Sun, Sep 26, 2004 - Page 1 News List

Fears rise for hostage as US pounds Fallujah base

AP , BAGHDAD

A posting on an Islamic Internet site yesterday claimed that an al-Qaeda-linked group has killed British hostage Kenneth Bigley, but the Foreign Office in London said the claim did not appear credible.

The site also claimed that seven British troops had been captured. But Captain Donald Francis, a spokesman for the British military, said that all forces "are accounted for." He had no information on the claim to have executed the British hostage.

The militant group Tawhid and Jihad, led by Jordanian terror mastermind Abu Musab al-Zarqawi, had threatened to kill Bigley unless Iraqi women are freed from prison.

The statement, which appeared on the site typed in red, consisted of a single line.

"Tawhid and Jihad announces that it has executed the British citizen and gives you the good news of kidnapping seven British soldiers," the statement said. "We will be releasing the tape shortly."

The little-known site tends to pick up claims from other sites and was among the many to carry video footage of the beheadings of two American civil engineers -- Eugene Armstrong and Jack Hensley -- who were taken hostage last week with Bigley.
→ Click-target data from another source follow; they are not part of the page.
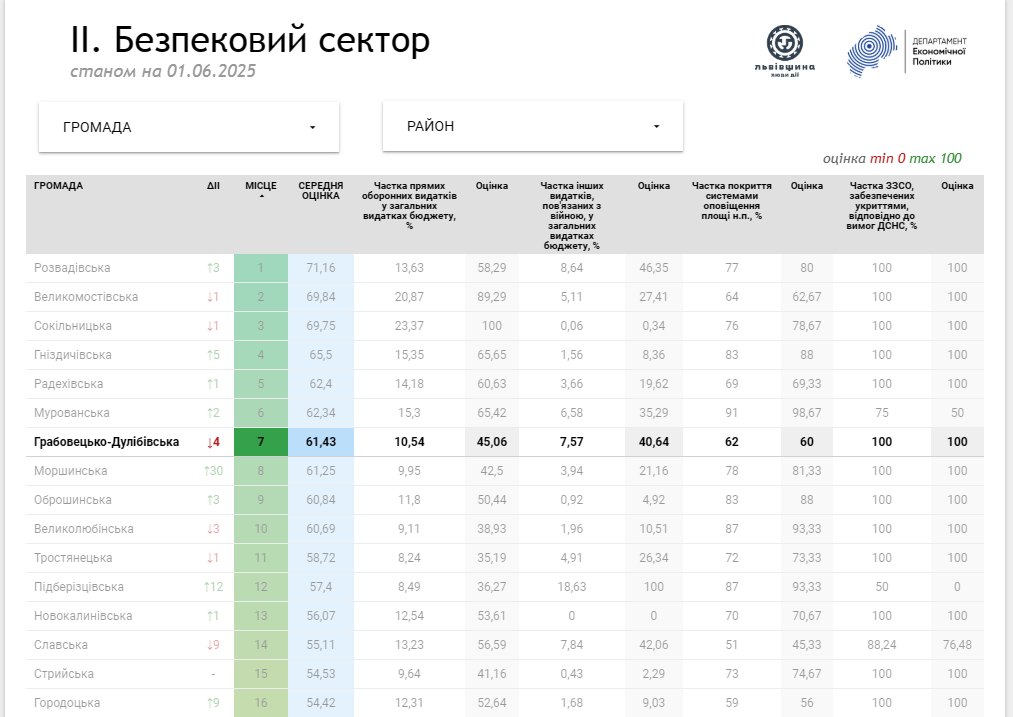Select the Сокільницька community name
Screen dimensions: 1013x717
point(74,326)
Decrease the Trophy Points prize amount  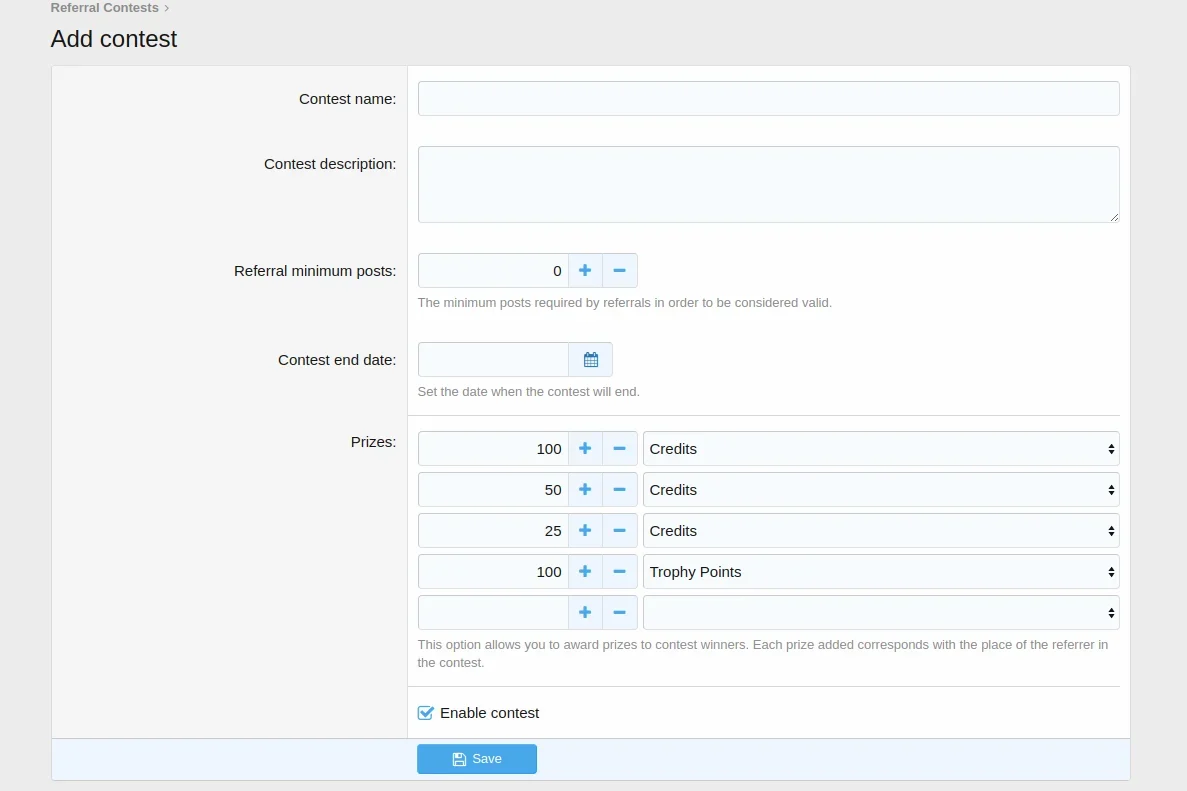point(619,572)
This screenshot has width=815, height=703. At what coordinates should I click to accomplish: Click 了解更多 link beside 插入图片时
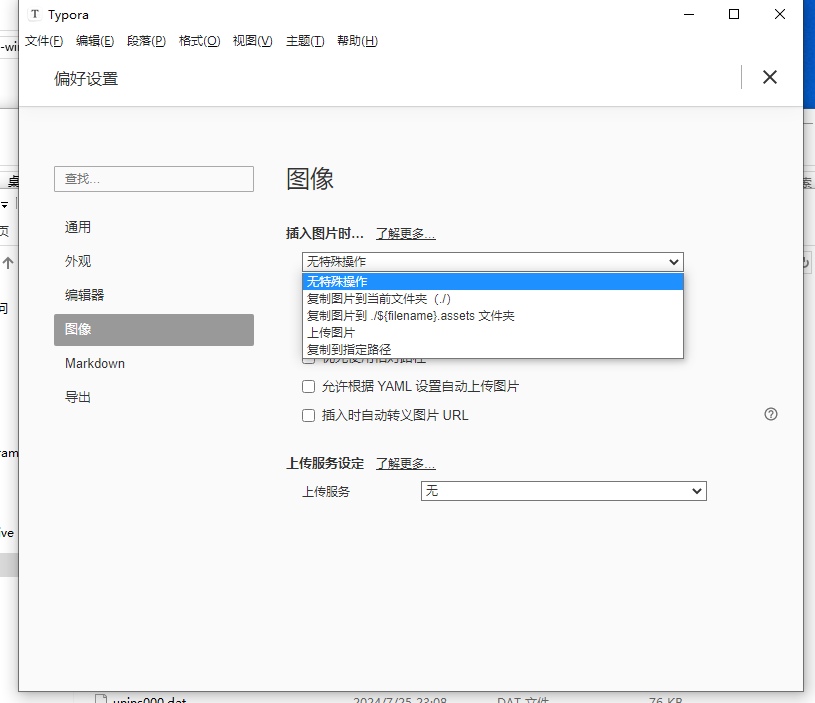[405, 233]
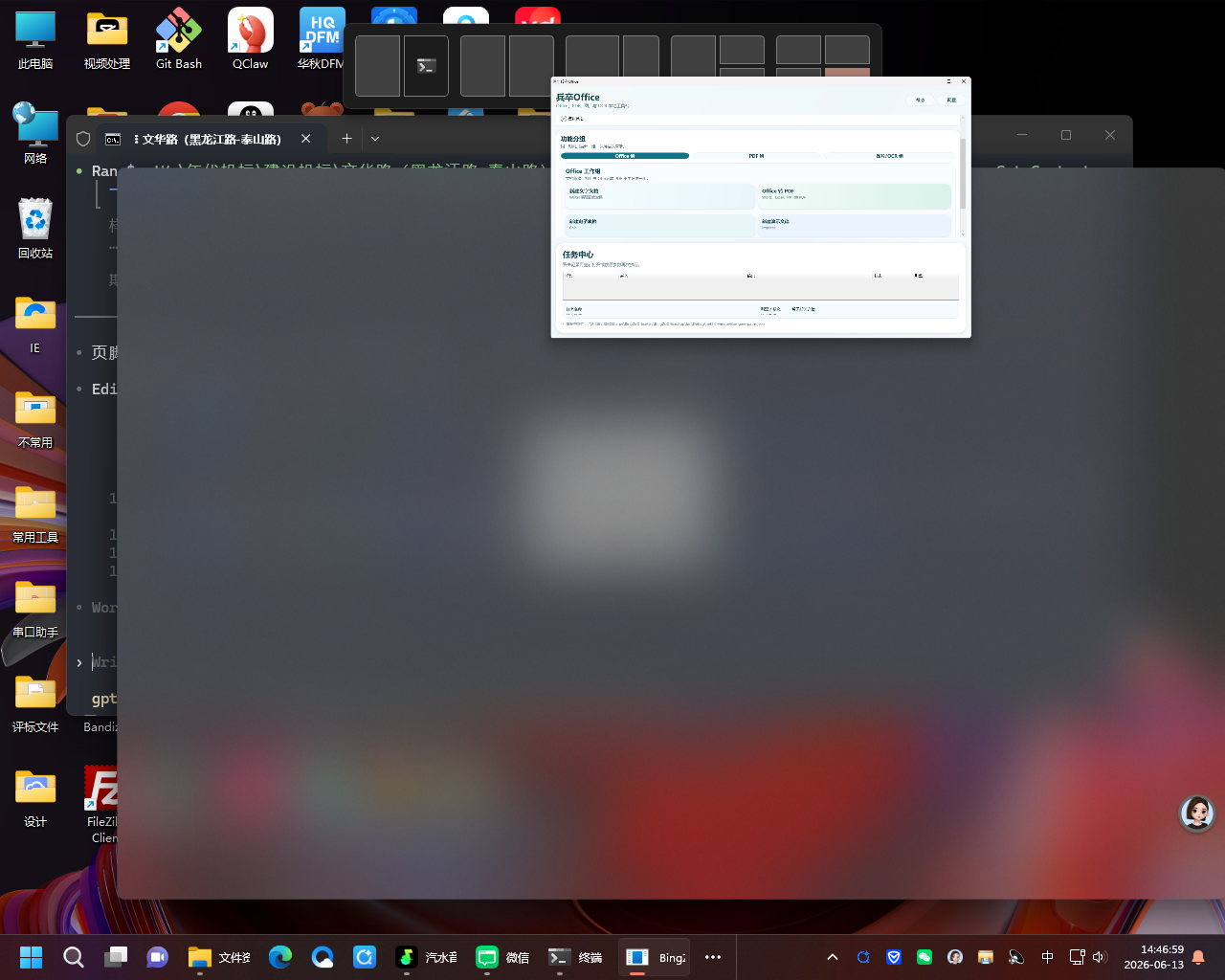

It also carried the tape of the 62-year-old Briton begging authorities to meet his kidnappers' demands and save his life, as well as two shaky claims that two Italian hostages were killed.

The British Foreign Office said it was aware of the claim that Bigley had been killed, but described it as a "discredited" site.

The claim came on a day that saw new violence across the country, gripped by a 17-month insurgency aiming to undermine the US-backed interim authorities and drive the US and its allies out of Iraq.

US warplanes, tanks and artillery units struck the insurgent stronghold of Fallujah yesterday, killing at least eight people and wounding 15.

The US military said the Fallujah strikes targeted a meeting point in the center of the city, west of Baghdad, for fighters loyal to al-Zarqawi.

"Intelligence sources reported that Zarqawi terrorists were using the site to plan additional attacks against Iraqi citizens and multinational forces," the military said in a statement.

US forces also bombed rebel-built fortifications overnight, including concrete and earthen barriers and roadblocks, used to res-trict movement in the city and mount attacks on Marine positions outside Fallujah, the military said in a separate statement yesterday.

Explosions lit up the night sky for hours and at least two buildings in the city center were wrecked, witnesses said. The Fallujah mosque switched on its loudspeakers and clerics chanted prayers to rally the city's residents.

Earlier on Friday, Marines fired artillery rounds after observing a number of insurgents getting out of a vehicle with a mounted machine gun, said 1st Lieutenant Lyle Gilbert, a Marine spokesman.

US troops have not entered Fallujah since ending a three-week siege of the city in April that left hundreds dead.

In Baghdad, gunmen opened fire on a vehicle carrying Iraqi National Guard applicants, killing six people, police said.

The slayings were part of a militant campaign targeting Iraqi security forces and recruits in a bid to thwart US-backed efforts to build an Iraqi force capable of taking over security from US troops.

Five mortar shells also struck the Iraqi Oil Ministry in Baghdad yesterday, causing minor damage to the building and shattering windows, ministry spokesman Assem Jihad said. There were no immediate reports of casualties.